To gauge public support for Community Violence Intervention programs as part of a city’s public safety infrastructure, Safer Cities recently conducted a national survey of 2,503 registered voters.
First, we explained that “many people know less about community violence intervention programs than they do about police departments. Most shootings and murders are not random. Gun violence is contagious, it spreads through cycles of retaliation.” Community violence intervention programs, we explained, “use trained community leaders to intervene in conflicts and prevent cycles of violence before they start.”
We then provided participants with reasons for implementing community violence intervention programs as a public safety policy that a city might consider, and then asked them to tell us “how convincing, if at all” each of those reasons are. Here are the three most persuasive arguments:
- +51 Net Effective (73% to 22%): “Most gun violence isn’t random. Instead, it often spreads through small groups of people who know each other. Community violence intervention specialists focus on these small networks likely to be a victim or perpetrator and then work to identify and de-escalate conflicts before tension boils over into gun violence.”
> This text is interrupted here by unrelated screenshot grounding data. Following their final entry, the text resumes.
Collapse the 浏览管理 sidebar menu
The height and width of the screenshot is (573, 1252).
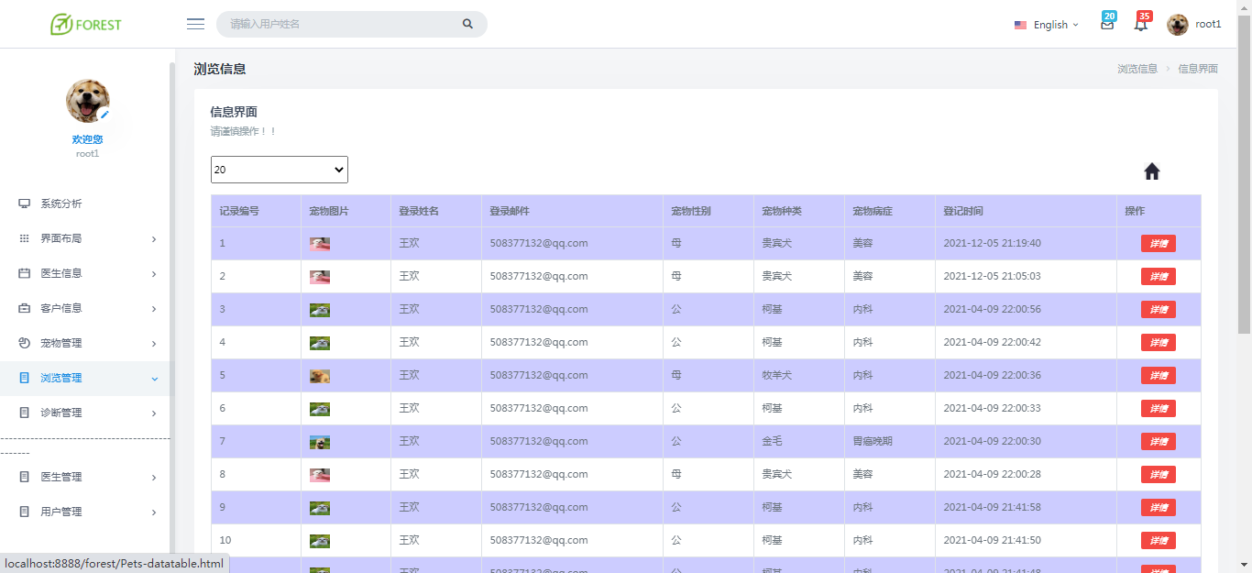(87, 378)

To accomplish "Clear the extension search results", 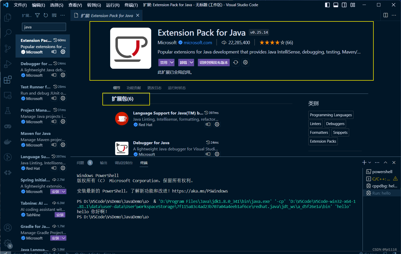I will (54, 15).
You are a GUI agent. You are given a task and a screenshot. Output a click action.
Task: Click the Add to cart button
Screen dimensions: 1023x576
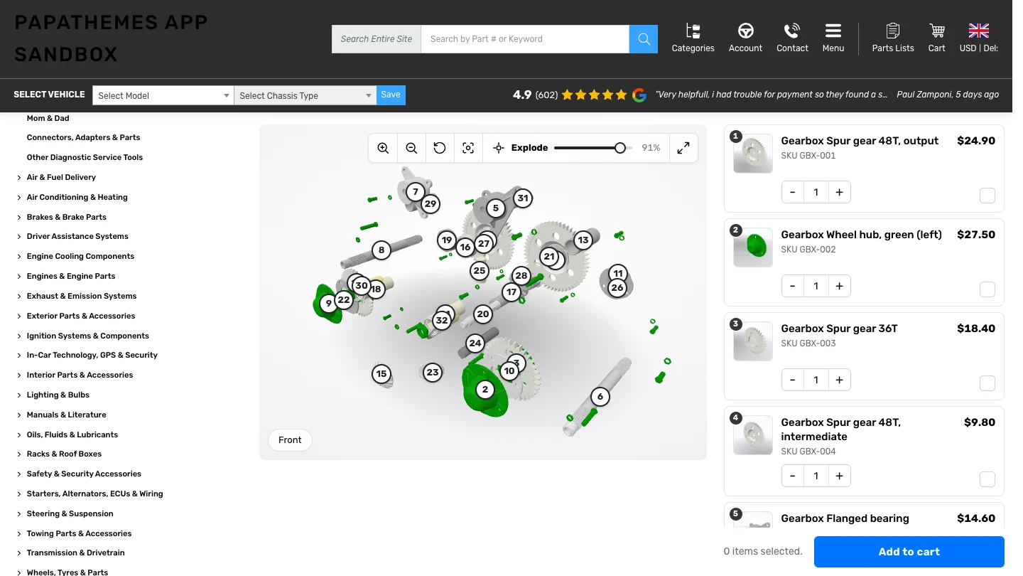tap(909, 552)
- +50 Net Effective (72% to 22%): “Whether it’s after-school tutoring and mentoring, or a stable job, community violence interruption works by preventing people at risk of being either a victim or perpetrator of gun violence from pulling the trigger in the first place.”

- +42 Net Effective (68% to 26%): “Police officers don’t get invited inside homes and other private spaces where conflicts boil over into violence. But community violence intervention specialists do because they live in and are members of the community. Community violence interrupters get access to information about conflicts before they boil over and are credible messengers who are able to diffuse conflicts before violence erupts.”